Key Takeaways
- The cost of living surged in 2021 and hasn't returned to the Federal Reserve's annual goal of 2% since.
- The Federal Reserve has now battled high inflation for nearly four years.
- Economists point to the Federal Reserve's rate cuts, rising oil prices, consumer psychology, and potential tariffs as factors holding back inflation's progress.
Higher-than-usual inflation has been hurting household budgets since 2021. What's stopping prices from going back to normal?
As of January, it's been three years and 10 months since inflation, as measured by the Consumer Price Index, was under the Federal Reserve's goal of a 2% annual rate. While inflation has fallen dramatically from its peak in 2022, the Fed still hasn't fully squashed inflation.
Economists have identified several powerful for🤡ces keeping inflation runn𝕴ing too hot for comfort. In a commentary this week, Henry Allen, a macro strategist at Deutsche Bank, pointed to four factors preventing inflation from falling in the short term.
Fed interest rate cuts
The Federal Reserve has cut its benchmark interest rate at its three most recent meetings, starting in September. A higher Fed funds rate pushes up interest rates on all kinds of loans for businesses and individuals, discouraging borrowing and spending and acting as sand in the gears of the U.S. economy's engine.
The Fed lowered the rate by a percentage point to a range of 4.25% to 4.5%—still high enough that Fed officials consider it "restrictive" or a drag on the economy. But cutting the rate introduces more money into the system, potentially stoking inflation, Allen wrote.
Tariff talk
President Donald Trump has promised to impose heavy tariffs on U.S. trading partners when he takes office, especially China. Economists say merchants are likely to 澳洲幸运5开奖号码𝓰历史查询:pass most of those import taxes on to customers, pushing up prices.
What's more, the tariffs' effect could be more than a one-time jump in prices. As the pandemic demonstrated, costs on one item have a way of reverberating through the supply chain. For example, when COVID-19 restrictions in Taiwan disrupted the production of computer chips, prices for all kinds of things went up, to the surprise of policymakers.

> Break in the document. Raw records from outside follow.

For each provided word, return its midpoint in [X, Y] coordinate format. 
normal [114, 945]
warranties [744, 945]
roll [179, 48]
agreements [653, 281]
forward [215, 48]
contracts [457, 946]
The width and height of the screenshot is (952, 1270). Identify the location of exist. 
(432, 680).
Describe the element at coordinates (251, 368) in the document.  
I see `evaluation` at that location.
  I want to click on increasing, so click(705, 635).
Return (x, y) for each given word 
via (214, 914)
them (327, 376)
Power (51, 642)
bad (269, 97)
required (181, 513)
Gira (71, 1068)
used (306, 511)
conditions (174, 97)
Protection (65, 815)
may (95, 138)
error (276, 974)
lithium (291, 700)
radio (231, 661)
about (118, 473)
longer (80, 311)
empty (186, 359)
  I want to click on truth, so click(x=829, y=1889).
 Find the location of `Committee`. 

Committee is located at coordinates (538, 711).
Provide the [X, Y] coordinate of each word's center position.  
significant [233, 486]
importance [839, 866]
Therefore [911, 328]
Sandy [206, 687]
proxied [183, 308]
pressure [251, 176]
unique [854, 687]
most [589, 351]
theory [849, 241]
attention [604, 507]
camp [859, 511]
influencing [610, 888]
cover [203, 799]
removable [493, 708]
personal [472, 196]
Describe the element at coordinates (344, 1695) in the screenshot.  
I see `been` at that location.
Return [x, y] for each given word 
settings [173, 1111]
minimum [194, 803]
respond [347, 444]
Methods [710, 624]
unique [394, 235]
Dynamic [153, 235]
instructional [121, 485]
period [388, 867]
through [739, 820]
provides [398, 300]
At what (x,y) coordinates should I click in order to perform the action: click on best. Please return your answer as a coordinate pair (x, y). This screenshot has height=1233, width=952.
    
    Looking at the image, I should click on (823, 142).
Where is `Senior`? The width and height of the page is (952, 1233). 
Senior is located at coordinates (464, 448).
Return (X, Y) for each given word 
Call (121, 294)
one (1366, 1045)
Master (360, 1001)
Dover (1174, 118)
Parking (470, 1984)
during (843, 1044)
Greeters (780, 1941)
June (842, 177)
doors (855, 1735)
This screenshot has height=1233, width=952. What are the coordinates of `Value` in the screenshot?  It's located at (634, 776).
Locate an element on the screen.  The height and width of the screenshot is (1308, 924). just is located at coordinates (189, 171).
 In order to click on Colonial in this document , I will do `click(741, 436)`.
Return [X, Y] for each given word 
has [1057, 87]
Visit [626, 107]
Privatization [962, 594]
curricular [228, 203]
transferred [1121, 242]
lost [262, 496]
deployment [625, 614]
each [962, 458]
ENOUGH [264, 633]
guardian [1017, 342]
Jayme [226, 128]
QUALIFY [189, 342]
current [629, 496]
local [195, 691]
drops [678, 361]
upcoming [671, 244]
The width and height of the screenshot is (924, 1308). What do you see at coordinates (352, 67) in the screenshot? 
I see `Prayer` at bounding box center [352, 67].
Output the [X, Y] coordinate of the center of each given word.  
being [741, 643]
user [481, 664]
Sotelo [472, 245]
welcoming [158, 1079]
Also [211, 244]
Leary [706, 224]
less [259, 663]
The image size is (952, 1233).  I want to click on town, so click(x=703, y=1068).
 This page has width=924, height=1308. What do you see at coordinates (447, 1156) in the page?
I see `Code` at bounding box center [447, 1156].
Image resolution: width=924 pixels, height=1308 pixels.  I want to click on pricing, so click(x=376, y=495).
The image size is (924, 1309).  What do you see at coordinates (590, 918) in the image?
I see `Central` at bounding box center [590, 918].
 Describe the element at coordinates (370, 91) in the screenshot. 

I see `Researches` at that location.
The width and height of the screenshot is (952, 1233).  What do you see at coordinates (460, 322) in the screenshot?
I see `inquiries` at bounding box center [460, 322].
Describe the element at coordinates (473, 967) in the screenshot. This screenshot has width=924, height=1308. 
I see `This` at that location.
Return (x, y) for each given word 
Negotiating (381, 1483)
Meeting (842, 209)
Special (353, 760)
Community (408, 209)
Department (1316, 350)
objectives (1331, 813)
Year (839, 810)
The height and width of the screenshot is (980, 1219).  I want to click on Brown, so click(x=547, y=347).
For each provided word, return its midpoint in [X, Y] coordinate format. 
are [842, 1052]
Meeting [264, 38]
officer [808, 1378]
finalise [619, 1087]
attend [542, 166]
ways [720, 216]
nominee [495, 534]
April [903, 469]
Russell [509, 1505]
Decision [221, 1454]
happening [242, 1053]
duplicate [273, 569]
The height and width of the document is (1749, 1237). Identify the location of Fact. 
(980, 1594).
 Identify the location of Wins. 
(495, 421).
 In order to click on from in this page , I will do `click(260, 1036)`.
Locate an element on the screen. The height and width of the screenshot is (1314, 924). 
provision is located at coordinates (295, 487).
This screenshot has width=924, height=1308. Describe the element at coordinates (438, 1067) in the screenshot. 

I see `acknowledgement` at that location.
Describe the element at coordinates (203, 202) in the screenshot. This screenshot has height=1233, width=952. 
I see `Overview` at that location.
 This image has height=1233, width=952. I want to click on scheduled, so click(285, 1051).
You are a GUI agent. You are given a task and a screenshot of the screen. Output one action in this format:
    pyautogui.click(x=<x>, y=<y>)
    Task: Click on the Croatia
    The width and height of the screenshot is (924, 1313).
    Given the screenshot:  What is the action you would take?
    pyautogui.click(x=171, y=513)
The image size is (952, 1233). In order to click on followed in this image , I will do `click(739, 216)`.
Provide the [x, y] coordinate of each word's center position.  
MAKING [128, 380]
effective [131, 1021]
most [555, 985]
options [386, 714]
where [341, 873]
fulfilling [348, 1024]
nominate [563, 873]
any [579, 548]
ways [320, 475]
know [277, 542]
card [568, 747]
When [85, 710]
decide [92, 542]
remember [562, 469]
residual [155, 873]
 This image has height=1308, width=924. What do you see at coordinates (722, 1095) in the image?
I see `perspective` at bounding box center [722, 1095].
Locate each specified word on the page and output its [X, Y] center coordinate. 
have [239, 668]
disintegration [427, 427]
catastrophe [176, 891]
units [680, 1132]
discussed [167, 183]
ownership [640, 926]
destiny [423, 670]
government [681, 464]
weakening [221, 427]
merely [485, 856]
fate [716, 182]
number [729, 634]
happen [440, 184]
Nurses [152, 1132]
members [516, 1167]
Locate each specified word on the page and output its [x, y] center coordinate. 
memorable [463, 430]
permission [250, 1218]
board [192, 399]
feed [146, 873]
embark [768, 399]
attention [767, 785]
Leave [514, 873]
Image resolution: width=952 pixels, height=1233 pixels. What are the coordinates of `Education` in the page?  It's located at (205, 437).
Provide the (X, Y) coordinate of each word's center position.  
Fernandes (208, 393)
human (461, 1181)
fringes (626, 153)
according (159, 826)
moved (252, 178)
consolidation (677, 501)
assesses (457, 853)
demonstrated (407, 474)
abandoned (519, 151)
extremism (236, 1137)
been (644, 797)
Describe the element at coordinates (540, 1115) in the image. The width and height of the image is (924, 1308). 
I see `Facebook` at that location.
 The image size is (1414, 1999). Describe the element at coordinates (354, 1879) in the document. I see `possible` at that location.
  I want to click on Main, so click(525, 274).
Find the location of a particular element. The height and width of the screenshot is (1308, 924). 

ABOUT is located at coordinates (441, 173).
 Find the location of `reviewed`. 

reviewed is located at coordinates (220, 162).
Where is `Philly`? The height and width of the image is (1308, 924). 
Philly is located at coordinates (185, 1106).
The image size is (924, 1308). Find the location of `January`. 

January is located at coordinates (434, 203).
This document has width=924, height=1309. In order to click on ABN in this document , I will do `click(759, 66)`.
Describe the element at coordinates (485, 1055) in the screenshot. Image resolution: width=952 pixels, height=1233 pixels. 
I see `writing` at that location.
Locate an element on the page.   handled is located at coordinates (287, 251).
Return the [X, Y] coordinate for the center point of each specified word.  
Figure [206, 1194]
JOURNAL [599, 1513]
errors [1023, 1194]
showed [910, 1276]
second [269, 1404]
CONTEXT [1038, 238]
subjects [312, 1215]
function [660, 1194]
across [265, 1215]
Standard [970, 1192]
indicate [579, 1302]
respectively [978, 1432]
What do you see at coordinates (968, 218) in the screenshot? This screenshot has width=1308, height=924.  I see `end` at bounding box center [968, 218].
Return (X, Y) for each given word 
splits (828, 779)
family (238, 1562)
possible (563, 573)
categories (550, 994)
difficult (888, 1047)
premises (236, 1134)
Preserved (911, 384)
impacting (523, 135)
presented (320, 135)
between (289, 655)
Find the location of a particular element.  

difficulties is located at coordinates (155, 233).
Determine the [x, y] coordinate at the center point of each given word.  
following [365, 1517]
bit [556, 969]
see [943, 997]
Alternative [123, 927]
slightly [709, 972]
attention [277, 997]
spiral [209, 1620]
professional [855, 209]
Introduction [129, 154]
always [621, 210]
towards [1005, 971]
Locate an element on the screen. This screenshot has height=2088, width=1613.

As Austan Goolsbee, president of the Federal. Reserve Bank of Chicago noted in an online Q&A this week:
"The supply chain is so much more integrated, complicated and longer extended than than we understood," he said. "When the computer chips were in short supply, that affected electronic components, and the electronic components then affected cars, and then cars affected delivery companies."
Psychology
The public is bracing for higher inflation in the year ahead, according to the most recent survey of cꦜonsumer sentim✱ent by the University of Michigan. Many economists believe if people think inflation will be higher in the future, they'll run out and buy stuff sooner to beat the price hikes, which boosts demand and pushes up prices.
"Higher inflation expectations risk becoming a self-fulfilling prophecy if firms and consumers start to set prices and bargain for wages based on those higher expectations," Allen wrote.
Oil prices
Prices for commodities have been rising in recent months, especially for oil. WTI Crude futures were going for close to $78 a barrel Thursday, up from $68 at the beginning of December. High demand for heating oil, along with new U.S. sanctions against Russia (a major oil producer) over its invasion of Ukraine have put upward pressure on prices.
The national average for a gallon of regular gas rose nearly 4 cents last week to $3.10 as a result of the more expensive oil, AAA said Thursday. Gas prices are a major item in household budgets, so they factor heavily into inflation measures such as the CPI, and also can push up transportation costs, affecting how much other goods and services cost.